Brief: Scan the records below, and wherever a line has the word "Viewport", pull it out.

[Collected data entries]
━━━━━━━━━━━━━━━━━━━━━━━━━━━━━━

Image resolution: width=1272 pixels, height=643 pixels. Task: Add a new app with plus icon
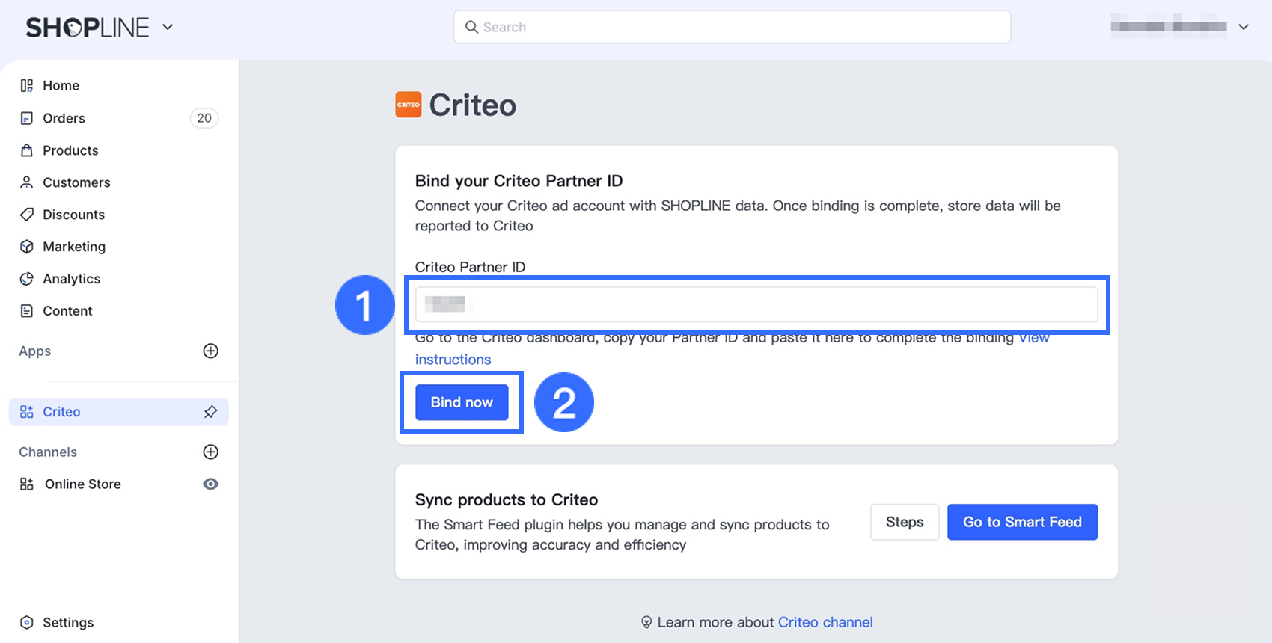(x=211, y=351)
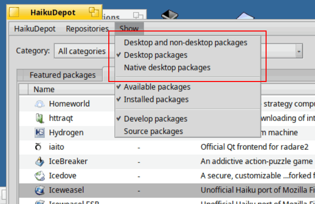The image size is (315, 204).
Task: Enable Source packages in the menu
Action: (153, 132)
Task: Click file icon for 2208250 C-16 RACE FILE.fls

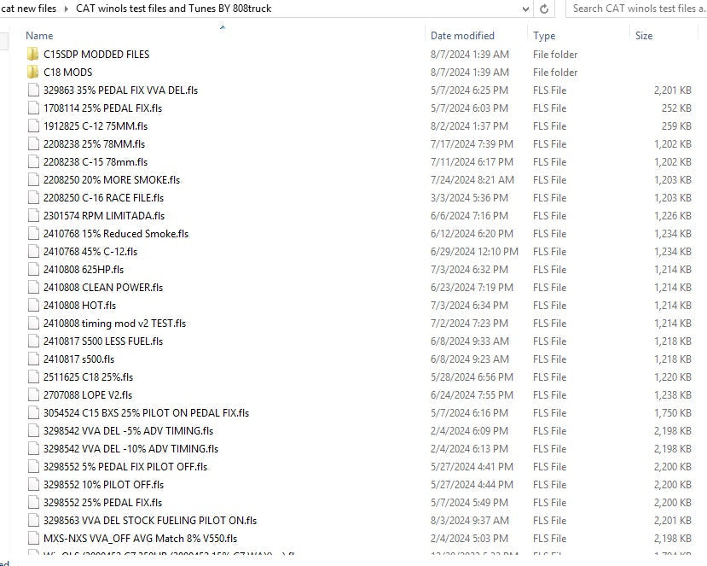Action: tap(33, 198)
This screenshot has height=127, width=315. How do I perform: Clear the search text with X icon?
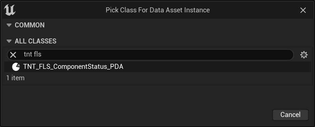click(13, 54)
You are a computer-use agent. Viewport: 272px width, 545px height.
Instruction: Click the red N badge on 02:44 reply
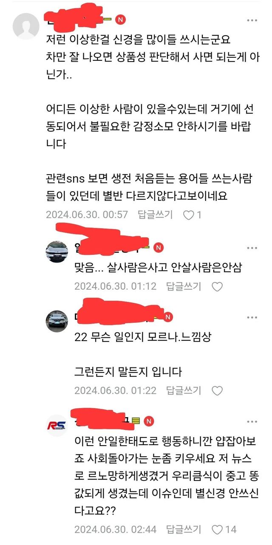click(x=149, y=421)
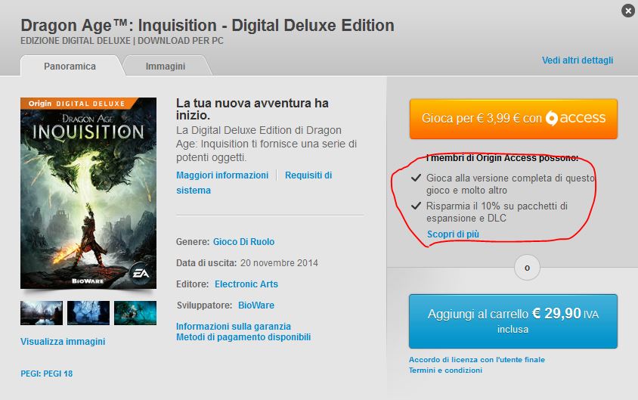Open the second blue screenshot thumbnail
The image size is (638, 400).
tap(88, 313)
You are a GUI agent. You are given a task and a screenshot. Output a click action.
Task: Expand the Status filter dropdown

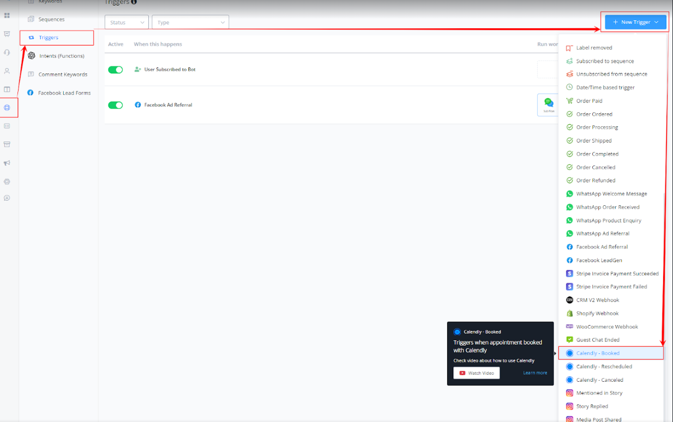[x=127, y=22]
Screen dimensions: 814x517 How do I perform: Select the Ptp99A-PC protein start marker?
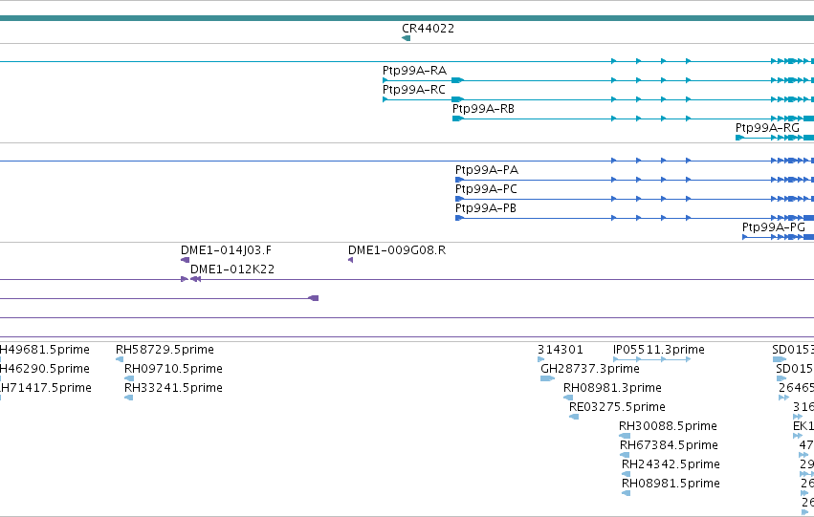click(x=459, y=199)
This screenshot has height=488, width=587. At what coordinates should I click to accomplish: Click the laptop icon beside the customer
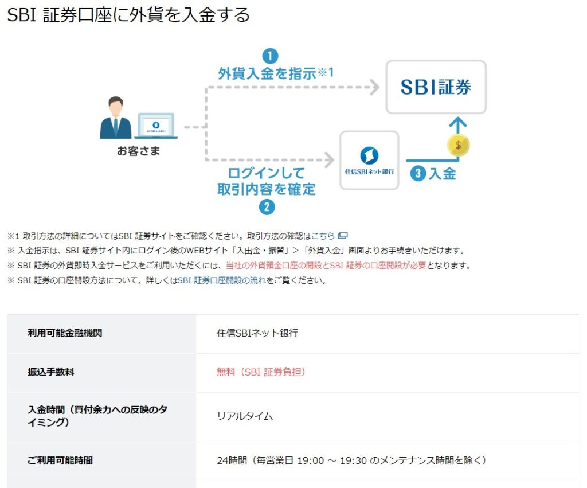coord(156,126)
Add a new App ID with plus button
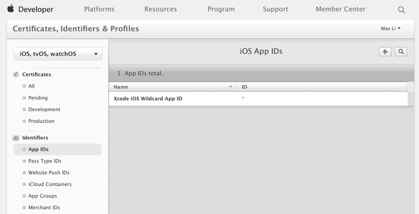Screen dimensions: 419x214 pyautogui.click(x=385, y=51)
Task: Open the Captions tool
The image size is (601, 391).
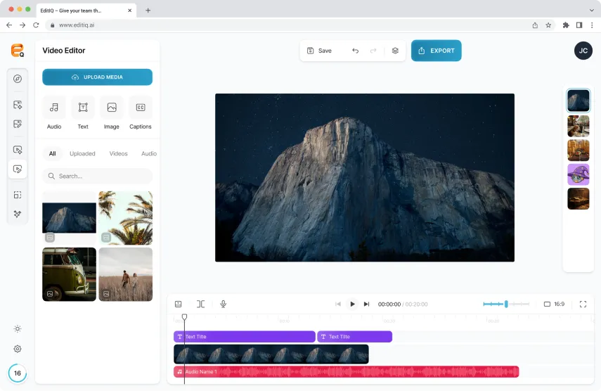Action: click(141, 108)
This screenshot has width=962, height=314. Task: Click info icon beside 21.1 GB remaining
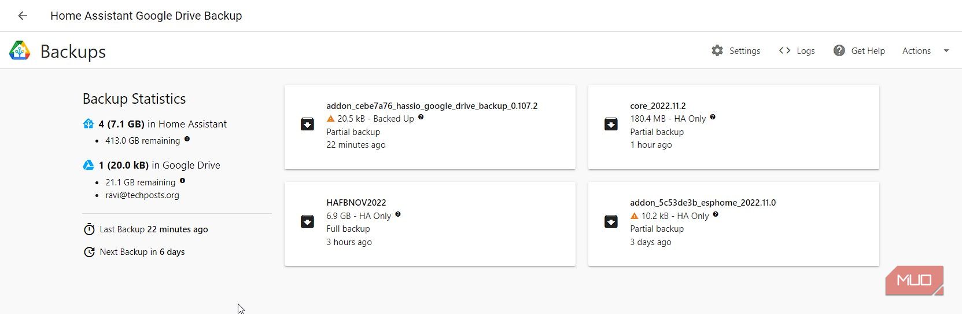pyautogui.click(x=182, y=181)
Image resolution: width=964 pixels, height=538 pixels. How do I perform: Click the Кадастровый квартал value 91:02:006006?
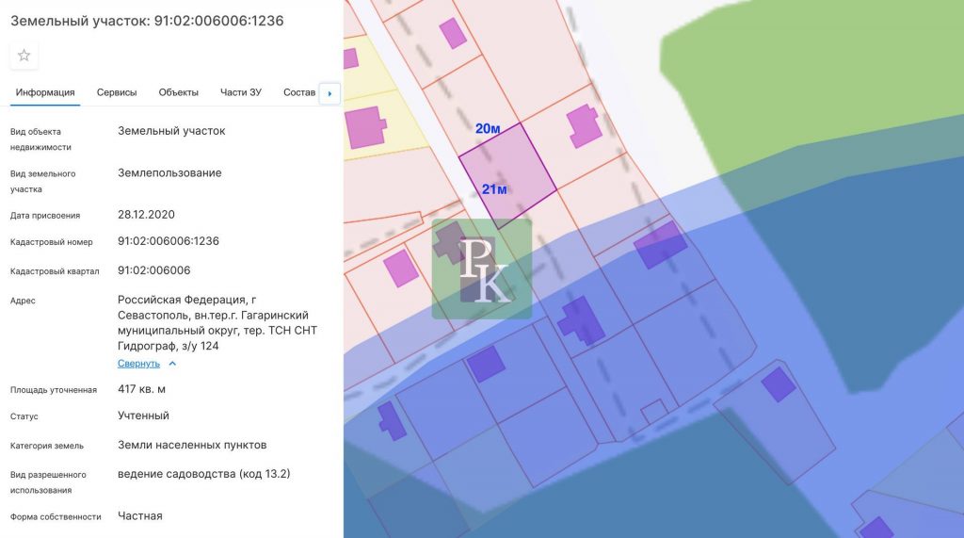click(154, 270)
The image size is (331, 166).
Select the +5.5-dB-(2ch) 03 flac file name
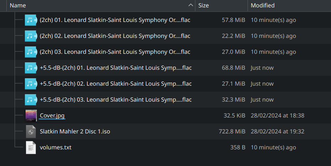coord(116,100)
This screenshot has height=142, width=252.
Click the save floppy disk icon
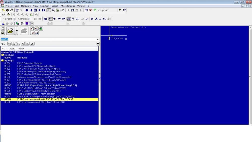[3, 33]
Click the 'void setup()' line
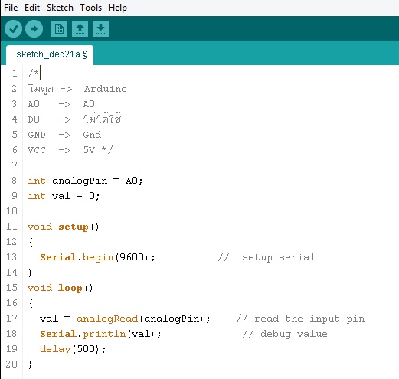Image resolution: width=399 pixels, height=379 pixels. (63, 227)
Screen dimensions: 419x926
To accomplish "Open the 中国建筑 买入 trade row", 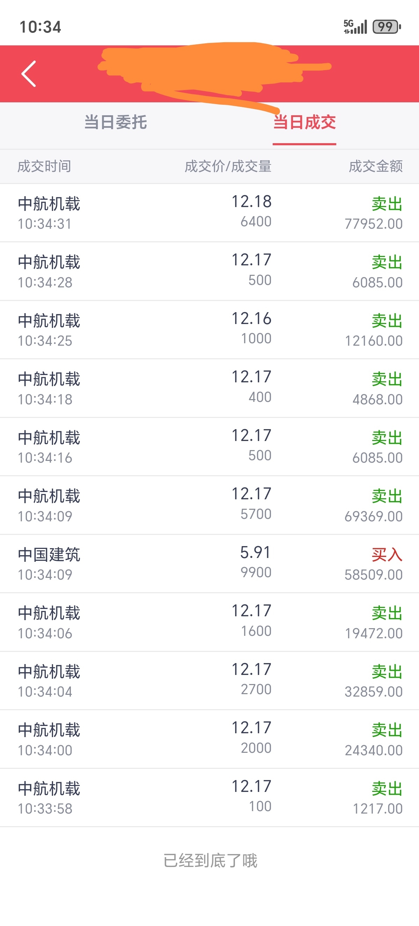I will [210, 564].
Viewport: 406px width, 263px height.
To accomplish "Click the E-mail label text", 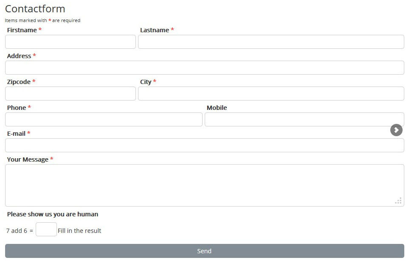I will [16, 134].
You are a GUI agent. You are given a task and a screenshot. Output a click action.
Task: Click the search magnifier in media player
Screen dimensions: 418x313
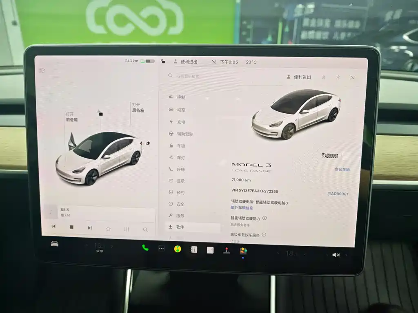coord(145,229)
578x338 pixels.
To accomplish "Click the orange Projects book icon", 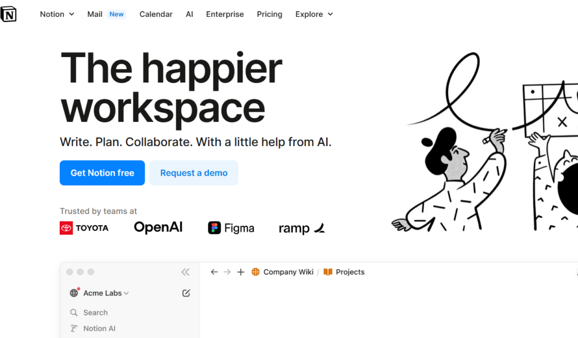I will click(x=328, y=272).

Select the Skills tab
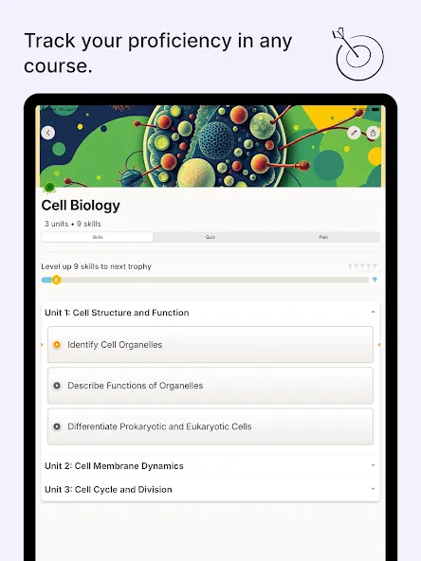pos(98,237)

━━━━━━━━━━━━━━━━━━━━━━━━━━━━━━

Written solution:
You are a computer-use agent. Viewport: 272px width, 545px height.
Viewport: 406px width, 263px height.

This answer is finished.